Hydrogen production from the electrooxidation of methanol and potassium formate in alkaline media on carbon supported Rh and Pd nanoparticles

Small organic molecules such as alcohols and formate salts can be readily transformed into hydrogen and carbon dioxide through electrochemical reforming at low energy cost. In this article methanol and potassium formate are studied for hydrogen production in alkaline anion exchange membrane electroreformers using two anode electrocatalysts, nanoparticle Pd and Rh supported on carbon (5 wt%). Firstly, we report a study of the electrochemical activity of both catalysts in electrochemical test cells at 80 °C. Formate oxidation kinetics are found to be fast on both catalysts. Rh/C shows the best performance for methanol electrooxidation with an onset potential 200 mV lower than Pd/C and a specific activity almost double reaching the value of 2600 A/g(Rh).
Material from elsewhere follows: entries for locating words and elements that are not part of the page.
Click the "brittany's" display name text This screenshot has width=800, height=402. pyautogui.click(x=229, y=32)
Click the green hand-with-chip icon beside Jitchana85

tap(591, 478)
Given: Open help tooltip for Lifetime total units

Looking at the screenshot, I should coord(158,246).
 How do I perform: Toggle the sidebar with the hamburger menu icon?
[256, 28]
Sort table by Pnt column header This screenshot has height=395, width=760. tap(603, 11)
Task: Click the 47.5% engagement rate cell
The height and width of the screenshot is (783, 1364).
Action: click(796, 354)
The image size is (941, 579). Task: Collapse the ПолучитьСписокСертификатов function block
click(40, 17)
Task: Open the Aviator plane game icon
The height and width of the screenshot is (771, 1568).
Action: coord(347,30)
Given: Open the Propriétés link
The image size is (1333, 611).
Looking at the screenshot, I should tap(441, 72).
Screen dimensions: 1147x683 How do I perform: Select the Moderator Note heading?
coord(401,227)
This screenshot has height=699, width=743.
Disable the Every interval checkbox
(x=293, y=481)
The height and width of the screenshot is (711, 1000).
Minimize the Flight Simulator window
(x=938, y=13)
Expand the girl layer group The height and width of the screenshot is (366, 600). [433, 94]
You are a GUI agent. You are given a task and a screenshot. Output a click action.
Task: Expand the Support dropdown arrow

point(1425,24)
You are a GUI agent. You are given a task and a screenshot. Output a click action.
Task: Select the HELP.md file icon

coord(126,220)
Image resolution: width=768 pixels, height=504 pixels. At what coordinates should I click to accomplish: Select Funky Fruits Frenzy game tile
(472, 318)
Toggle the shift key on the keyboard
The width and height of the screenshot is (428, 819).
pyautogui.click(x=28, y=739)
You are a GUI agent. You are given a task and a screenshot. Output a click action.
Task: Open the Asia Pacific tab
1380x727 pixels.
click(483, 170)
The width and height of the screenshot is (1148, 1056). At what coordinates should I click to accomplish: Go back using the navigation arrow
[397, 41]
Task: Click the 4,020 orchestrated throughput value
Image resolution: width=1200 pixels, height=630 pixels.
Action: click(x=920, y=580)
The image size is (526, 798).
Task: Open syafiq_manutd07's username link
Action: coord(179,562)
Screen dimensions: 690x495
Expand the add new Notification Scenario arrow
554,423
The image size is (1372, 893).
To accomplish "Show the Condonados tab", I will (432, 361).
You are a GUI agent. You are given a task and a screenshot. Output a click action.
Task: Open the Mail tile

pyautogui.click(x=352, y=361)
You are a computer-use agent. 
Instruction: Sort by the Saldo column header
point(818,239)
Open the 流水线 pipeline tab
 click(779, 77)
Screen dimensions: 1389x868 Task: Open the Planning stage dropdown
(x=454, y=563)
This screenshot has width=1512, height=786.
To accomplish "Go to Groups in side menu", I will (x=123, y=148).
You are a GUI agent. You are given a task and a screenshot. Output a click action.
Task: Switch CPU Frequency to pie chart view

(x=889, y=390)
The energy cost and conversion efficiency for hydrogen production was determined in complete electrochemical reforming cells at 80 °C using both anode catalysts. The energy costs are low for both substrates (<14 KWh/kg(H2)) with Pd/C producing hydrogen from potassium formate at an energy cost of 5 KWh/kg(H2). Considering both the energy consumption and conversion efficiency (substrate to hydrogen), it is shown that the Rh/C catalyst performs best with methanol as substrate.